Injecting Instructions: System prompts can include specific instructions that the model should follow.

{
  "role": "system",
  "content": "Always start your response with 'According to our records,' 
  and end with 'Thank you for your inquiry.'"
}

Forcing JSON Format: You can instruct the model to return responses in a specific format, such as JSON.

{
  "role": "system",
  "content": "Please format your response as a JSON object with the following schema:
   { \"name\": \"string\", \"age\": \"number\", \"email\": \"string\" }."
}

Configuring System Prompts

You can configure system prompts in your connection settings. This allows you to define and manage the prompts that will be injected into your requests. The system prompts can be enabled to modify the request system prompt or disable it completely.
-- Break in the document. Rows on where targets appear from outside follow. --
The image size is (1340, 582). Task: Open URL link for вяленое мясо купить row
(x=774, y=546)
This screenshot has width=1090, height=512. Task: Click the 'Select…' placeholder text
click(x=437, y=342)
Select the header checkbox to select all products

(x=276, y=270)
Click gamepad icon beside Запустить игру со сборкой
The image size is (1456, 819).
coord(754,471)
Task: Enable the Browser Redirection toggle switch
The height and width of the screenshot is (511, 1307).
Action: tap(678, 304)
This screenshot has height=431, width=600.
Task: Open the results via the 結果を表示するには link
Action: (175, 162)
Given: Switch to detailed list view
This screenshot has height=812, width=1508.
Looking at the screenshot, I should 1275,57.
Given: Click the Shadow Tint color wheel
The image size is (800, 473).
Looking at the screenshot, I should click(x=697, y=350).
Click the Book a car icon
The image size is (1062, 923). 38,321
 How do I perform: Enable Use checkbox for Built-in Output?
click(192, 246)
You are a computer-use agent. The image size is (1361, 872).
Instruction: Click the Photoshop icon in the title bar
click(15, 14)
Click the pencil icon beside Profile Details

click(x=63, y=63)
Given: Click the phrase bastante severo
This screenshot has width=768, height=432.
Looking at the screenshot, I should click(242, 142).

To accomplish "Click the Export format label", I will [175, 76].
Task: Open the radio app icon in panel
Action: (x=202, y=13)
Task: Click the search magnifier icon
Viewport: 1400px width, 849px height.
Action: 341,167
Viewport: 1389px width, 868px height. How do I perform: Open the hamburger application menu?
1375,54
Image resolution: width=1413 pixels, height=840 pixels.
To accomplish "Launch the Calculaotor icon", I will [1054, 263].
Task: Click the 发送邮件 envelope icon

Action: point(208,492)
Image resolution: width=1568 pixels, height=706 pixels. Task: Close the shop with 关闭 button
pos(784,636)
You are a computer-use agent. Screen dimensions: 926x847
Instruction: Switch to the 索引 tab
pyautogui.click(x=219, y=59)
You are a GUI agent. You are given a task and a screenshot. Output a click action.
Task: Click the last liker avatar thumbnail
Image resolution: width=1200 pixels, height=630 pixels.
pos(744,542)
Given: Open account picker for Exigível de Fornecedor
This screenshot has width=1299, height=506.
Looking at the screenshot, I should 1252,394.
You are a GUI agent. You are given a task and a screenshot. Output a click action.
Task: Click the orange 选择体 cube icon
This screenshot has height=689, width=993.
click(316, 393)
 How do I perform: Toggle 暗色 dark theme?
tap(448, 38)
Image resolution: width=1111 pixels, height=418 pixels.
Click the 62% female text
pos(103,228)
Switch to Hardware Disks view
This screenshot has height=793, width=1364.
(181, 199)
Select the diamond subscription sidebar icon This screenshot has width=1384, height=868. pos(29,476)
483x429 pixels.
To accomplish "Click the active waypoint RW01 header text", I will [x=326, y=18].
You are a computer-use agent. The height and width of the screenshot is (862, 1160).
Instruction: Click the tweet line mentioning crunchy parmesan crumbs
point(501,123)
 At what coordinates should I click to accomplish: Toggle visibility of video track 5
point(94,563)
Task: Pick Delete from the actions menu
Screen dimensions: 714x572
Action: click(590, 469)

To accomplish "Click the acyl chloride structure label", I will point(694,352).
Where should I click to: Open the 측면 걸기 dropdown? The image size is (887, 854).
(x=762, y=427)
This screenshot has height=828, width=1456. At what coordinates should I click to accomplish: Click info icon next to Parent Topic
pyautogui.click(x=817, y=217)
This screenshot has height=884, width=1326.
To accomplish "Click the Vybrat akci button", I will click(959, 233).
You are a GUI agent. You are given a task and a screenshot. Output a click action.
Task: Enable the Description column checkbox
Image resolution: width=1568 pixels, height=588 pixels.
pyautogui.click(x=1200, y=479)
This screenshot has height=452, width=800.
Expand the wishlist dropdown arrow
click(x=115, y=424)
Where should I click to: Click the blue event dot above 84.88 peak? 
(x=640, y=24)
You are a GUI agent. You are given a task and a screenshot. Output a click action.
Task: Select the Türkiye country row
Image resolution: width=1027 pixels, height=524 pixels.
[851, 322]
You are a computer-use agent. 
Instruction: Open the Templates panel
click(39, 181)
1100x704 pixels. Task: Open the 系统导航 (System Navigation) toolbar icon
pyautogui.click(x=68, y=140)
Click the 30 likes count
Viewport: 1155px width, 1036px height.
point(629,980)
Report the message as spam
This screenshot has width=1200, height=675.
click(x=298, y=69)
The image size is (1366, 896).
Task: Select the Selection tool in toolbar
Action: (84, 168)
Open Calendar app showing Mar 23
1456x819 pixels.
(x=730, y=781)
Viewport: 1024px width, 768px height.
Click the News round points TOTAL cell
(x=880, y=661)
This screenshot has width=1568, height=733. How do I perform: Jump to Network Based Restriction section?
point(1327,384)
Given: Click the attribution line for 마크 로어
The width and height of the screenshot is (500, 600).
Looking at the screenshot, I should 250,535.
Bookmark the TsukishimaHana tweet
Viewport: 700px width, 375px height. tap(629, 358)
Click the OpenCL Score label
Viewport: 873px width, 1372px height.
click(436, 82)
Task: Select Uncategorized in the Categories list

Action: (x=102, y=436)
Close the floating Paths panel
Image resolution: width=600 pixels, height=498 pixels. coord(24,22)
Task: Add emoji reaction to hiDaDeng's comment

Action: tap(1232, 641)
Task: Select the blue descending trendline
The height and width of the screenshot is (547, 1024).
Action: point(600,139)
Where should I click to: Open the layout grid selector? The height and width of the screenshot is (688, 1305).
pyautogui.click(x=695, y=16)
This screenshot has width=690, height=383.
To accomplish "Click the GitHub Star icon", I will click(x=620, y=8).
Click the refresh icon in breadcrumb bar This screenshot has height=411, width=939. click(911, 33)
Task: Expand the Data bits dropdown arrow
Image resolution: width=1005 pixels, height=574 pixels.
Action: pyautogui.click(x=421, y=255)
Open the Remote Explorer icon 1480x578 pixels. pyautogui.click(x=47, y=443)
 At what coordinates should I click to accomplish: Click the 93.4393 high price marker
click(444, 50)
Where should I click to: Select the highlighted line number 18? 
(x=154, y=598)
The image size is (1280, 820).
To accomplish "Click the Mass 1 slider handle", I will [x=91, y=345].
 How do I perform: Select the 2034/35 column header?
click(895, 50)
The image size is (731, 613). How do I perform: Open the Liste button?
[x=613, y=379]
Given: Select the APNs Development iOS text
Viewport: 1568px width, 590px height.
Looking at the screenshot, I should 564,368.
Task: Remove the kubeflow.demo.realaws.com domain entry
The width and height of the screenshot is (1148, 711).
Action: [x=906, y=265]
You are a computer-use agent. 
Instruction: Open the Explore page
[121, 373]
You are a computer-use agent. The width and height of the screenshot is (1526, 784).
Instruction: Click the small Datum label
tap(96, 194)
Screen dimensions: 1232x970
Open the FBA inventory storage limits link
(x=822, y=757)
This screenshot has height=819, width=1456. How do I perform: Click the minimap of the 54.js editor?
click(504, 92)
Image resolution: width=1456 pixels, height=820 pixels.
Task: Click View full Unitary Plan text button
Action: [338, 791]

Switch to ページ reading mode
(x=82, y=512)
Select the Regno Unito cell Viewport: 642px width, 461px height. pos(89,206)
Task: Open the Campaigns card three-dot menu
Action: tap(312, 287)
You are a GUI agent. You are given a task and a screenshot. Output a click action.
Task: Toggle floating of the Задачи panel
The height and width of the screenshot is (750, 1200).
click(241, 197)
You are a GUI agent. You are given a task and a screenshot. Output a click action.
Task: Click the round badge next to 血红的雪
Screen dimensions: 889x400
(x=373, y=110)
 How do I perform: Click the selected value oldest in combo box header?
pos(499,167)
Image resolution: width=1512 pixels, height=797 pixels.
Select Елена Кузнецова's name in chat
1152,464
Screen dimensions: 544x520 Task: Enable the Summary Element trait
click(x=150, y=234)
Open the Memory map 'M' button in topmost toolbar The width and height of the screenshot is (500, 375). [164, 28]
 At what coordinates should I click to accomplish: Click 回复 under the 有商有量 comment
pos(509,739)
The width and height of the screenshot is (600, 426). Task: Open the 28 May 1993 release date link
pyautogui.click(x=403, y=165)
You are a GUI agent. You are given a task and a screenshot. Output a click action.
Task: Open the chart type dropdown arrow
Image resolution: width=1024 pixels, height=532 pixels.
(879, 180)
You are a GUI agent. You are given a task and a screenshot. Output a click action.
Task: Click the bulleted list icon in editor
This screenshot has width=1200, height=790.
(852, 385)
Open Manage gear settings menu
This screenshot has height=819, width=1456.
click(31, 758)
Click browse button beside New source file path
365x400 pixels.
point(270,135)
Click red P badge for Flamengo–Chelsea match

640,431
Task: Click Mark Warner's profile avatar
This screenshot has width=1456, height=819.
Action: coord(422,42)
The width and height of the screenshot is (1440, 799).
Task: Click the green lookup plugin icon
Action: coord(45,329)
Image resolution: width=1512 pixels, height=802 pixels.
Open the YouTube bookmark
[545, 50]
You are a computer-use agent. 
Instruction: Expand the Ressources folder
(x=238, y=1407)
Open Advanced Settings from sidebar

To add or manage system prompts, navigate to Connection -> Policies in your Dashboard.

By using system prompts, you can ensure that your requests are handled in a consistent and controlled manner, enhancing the overall effectiveness and reliability of your application.

Request & Response Logging

Request and responses with their HTTP status and moderation status (if they are flagged for any policy and what was the outcome) are logged by default.

This feature is specific to logging request and response bodies you should only enabled this if you have a use case that requires it like regulatory auditing or or temporarily for debugging. you can enable request and/or response body auditing independently..

UsageGuard performs logging in the background to minimize any performance impact on your application. Note that there may be a slight delay between when the request is made and when the log becomes available.

Request-Level Logging

You can configure request and response logging from Connection -> Settings in your dashboard.

Potential Issues

While logging request and response bodies can be useful, it is important to be aware of the potential compliance and performance issues:

Compliance: Ensure that you are not logging sensitive information, such as Personally Identifiable Information (PII) or payment data, unless you have a specific use case that requires it.
Performance: Logging large request and response bodies can impact the performance of your application. Consider the trade-offs and implement logging selectively.

Use Cases

Here are some common use cases for logging request and response bodies:

Debugging: Capture the request and response bodies to troubleshoot issues and understand the flow of data in your application.
Compliance: Maintain an audit trail of request and response bodies to demonstrate compliance with regulatory requirements.
Monitoring: Monitor the request and response bodies to detect anomalies or suspicious activities in your application.
Analytics: Analyze the request and response bodies to gain insights into user behavior and improve your application.